Ich bin eher schlechter in dem Bereich, weswegen ich hoffe die eine oder andere Hilfestellung zu bekommen. Vorstellen tue ich mir das Spiel in etwa so:

Programmierung eines interaktiven Spiels, bei dem der Spieler nach Beginn verschiedene Buchstaben(Buttons) anklicken kann, und das Programm diese mit einem vorher eingelesenen Begriff vergleicht. 
Spielregeln:

- Pro eingetragenen Buchstaben gibt es 1 Punkt, bei mehrmals vorkommenden 2/3/  4 Punkte.
- Pro falsch angeklickten Buchstaben wird ein "Hangmanteil" gezeichnet, man kann  max. 9x falsch klicken, danach ist die Partie verloren.
- Die benötigte Zeit ist für die Punktzahl irrelevant.
- Ein "ß" wird im Begriff als ss vorkommen
- Umlaute wie ü/ä werden zu ue/ae
- Nach verlieren der Runde wird der Begriff angezeigt


Der Begriff soll über eine MS-Access Datenbank mithilfe einer Schnittstelle eingelesen und anschließend solange wie nötig abgespeichert werden. Angezeigt wird er im Textfeld einer GUI, die dann die Buchstaben mit * ersetzt, bis der richtige Button gedrückt wurde. 

Dazu habe ich jetzt eine Frage:

Wenn ich den Begriff eingelesen habe, soll er in einem Objekt gespeichert werden. Nach erraten des Begriffs, soll dieses allerdings wieder einen neuen Begriff einlesen, OHNE dass das Spiel neu startet, und ich hab keine genaue Vorstellung ob dies möglich ist.

Gruß
McIvor


----------



## JCODA (25. Feb 2014)

Es ist möglich.


----------



## geqoo (25. Feb 2014)

JCODA hat gesagt.:


> Es ist möglich.



Durchaus.
Mach einfach einen Setter für den Wert und überschreibe diesen dann einfach beim Erraten des Wortes damit.


----------



## DefconDev (25. Feb 2014)

Ich glaube der TE hat nicht mal ansatzweise eine Ahnung was eine Setter oder Getter Methode ist. Laut seiner Aufgabenbeschreibung benötigt er auch gewisse Grundlagen in der GUI Programmierung.

Also die Aufgabe ist definitv machbar, aber ich befürchte der TE hat überhaupt keine Ahnung worauf er sich da eingelassen hat.

Lieber TE was wissen sie denn schon über die Grundlagen von Java?


----------



## McIvor (25. Feb 2014)

Hades85 hat gesagt.:


> Lieber TE was wissen sie denn schon über die Grundlagen von Java?

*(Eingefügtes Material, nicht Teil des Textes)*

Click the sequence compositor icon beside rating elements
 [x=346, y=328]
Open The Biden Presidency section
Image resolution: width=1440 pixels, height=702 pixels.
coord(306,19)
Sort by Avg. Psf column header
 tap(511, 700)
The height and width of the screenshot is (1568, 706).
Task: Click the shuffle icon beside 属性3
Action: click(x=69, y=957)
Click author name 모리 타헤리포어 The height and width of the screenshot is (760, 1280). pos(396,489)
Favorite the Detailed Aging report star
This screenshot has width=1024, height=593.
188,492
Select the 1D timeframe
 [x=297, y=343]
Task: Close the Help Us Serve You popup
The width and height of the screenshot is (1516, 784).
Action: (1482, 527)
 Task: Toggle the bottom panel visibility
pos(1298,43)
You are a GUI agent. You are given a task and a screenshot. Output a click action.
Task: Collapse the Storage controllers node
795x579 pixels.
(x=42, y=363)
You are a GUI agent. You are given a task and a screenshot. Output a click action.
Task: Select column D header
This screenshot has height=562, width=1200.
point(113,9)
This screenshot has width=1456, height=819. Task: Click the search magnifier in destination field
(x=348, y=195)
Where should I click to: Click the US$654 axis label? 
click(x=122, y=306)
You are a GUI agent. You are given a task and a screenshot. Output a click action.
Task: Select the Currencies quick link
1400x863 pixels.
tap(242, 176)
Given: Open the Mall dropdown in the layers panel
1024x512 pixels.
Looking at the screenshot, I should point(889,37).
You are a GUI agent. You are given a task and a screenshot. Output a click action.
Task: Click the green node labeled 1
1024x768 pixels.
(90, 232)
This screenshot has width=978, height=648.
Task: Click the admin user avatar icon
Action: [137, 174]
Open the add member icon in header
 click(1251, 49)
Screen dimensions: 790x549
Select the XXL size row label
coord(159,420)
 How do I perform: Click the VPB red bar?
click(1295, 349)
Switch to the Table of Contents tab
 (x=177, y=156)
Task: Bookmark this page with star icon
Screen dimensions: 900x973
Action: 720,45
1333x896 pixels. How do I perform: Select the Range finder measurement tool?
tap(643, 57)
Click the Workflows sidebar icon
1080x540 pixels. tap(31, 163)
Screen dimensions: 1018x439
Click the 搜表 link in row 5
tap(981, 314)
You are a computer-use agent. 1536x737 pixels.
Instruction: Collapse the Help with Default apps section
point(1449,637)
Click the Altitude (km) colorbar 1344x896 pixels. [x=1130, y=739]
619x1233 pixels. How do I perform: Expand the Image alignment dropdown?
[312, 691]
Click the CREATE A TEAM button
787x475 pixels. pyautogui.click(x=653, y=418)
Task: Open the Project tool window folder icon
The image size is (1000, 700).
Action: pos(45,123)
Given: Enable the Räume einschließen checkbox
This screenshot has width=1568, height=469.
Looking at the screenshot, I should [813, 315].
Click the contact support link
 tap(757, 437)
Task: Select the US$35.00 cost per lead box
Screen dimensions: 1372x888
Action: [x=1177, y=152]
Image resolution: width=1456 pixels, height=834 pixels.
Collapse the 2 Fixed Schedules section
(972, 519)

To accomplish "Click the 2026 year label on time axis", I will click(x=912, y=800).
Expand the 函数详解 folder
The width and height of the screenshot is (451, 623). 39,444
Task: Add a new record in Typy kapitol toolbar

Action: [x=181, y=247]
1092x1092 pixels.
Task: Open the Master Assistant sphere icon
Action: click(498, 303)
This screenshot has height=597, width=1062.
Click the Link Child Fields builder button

1,5 Jahre programmieren, aber ich würde mich nicht als gut bezeichnen xD GUI Programmierung und 
Erstellung ist vermutlich kein Problem, die Oberfläche mit Buttons, Textfeldern etc steht. Sind teilweise eher n paar Grundlagensachen, aber ich sicher mich lieber vorerst ab bevor ich losprogrammiere und am Ende merke, dass ne ArrayList doch wesentlich besser gewesen wäre...


----------



## DefconDev (26. Feb 2014)

McIvor hat gesagt.:


> 1,5 Jahre programmieren, aber ich würde mich nicht als gut bezeichnen xD GUI Programmierung und
> Erstellung ist vermutlich kein Problem, die Oberfläche mit Buttons, Textfeldern etc steht. Sind teilweise eher n paar Grundlagensachen, aber ich sicher mich lieber vorerst ab bevor ich losprogrammiere und am Ende merke, dass ne ArrayList doch wesentlich besser gewesen wäre...



Ich möchte dir nicht zu nahe treten aber wenn du nach 1,5 Jahren Programmieren nicht mal weisst ob es sinnvoller ist ein Array oder ein Arraylist einzusetzen, dann hast du aber nicht fleißig gelernt oder programmiert.

Der enizige Tip der mir jetzt noch einfällt, wie wäre es wenn du anstatt einer Datenbank, ein ganz normalen Texteditor nimmst? Ich glaube die Einbindung ist 100mal simpler und spart dir Zeit, die du dann in andere Problemstellungen investieren könntest.


----------